2014-08-10 Thread Tobias Oberstein
> Just a final note.. a single no-fds call to select with a 0 timeout seems to 
> take
> around 280ns on my Core 2. Presumably the better interfaces (e.g. epoll, but

Are you sure there is actually a context switch happening with this syscall 
using no FDs and timeout 0?

280ns means your machine can do 3.5 millions selects() per second. Mmh. I have 
a hard time believing this would sustain with timeout>0 and/or FDs - anywhere 
near that magnitude. 

http://blog.tsunanet.net/2010/11/how-long-does-it-take-to-make-context.html
 
> not poll) will also take around the same time.
> 
> It's really hard to write even a single Python function that gets anywhere 
> below
> 1usec CPU time, and given how function-heavy Twisted is, I'd be surprised

PyPy:


import timeit
import time

def f1():
   pass

def f2(x = 3):
   return x*x

def f3():
   return map(lambda x: x^2, range(10))

for f in [f1, f2, f3]:
   for i in range(5):
  print f, timeit.timeit(f, number = 100)
  time.sleep(2)


oberstet@vbox-ubuntu1310:~/scm/scratchbox/python/twisted/timers$ 
~/pypy-2.3-linux64/bin/pypy test2.py 
 0.00407981872559
 0.00138401985168
 0.00138092041016
 0.00148296356201
 0.00153708457947
 0.0269131660461
 0.0319480895996
 0.0243380069733
 0.0251939296722
 0.025454044342
 0.474506855011
 0.452003002167
 0.446584939957
 0.441245079041
 0.467758893967


This is in a VM on low-end gear. My notebook actually.

With trivial functions like above, PyPy might even optimize away funs 
altogether and inline those. Not sure though.
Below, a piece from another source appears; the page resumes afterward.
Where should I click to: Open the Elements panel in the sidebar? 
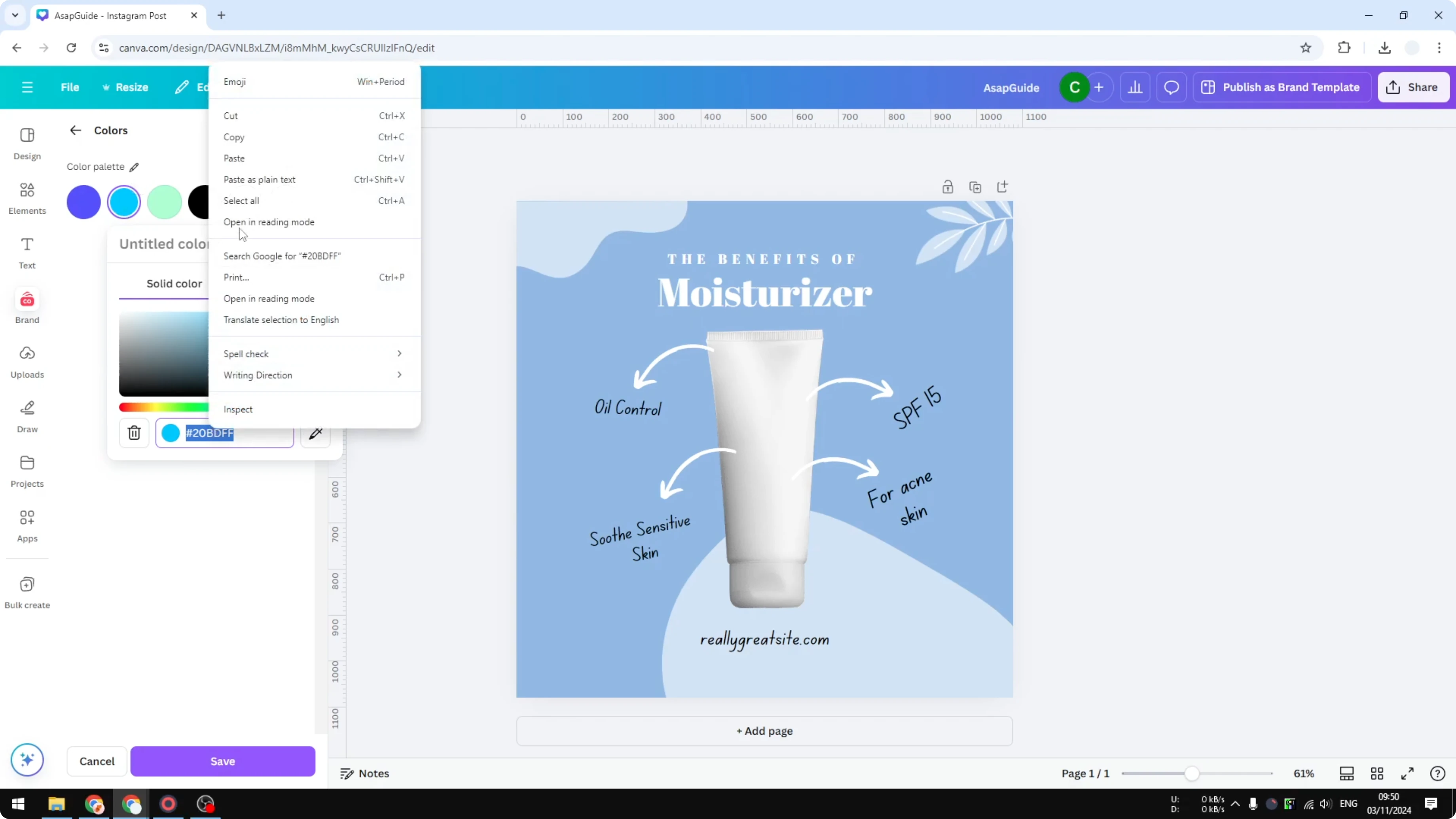tap(27, 198)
> considerations like this factored usefully into a design at all :)
> 
> Adjusting timer coalescing to extreme settings might even worsen your app's
> performance, since it'll cause interpreter time and syscalls to all be
> compressed around the slack intervals, leaving the CPU idle more often, rather
> than running evenly spaced over time. This might produce less desirable app
> behavior overall (e.g. it has knock-on effects for network interface queues,
> bursts of disk IO/SQL queries, network switch buffer overruns, or whatever
> else).

I can see those points. Will keep in mind and measure.

However, I am running a multi-process server, so as long as those processes 
tick slightly pitched w.r.t. each other, and there are more processes than 
cores, I guess I can saturate the CPUs.

And then this is a network server, so there will be FD activity (lots of).

It's just that I want to limit the impacts of having massive amounts of timers 
associated with network connections (ping/pong to detect lost TCP).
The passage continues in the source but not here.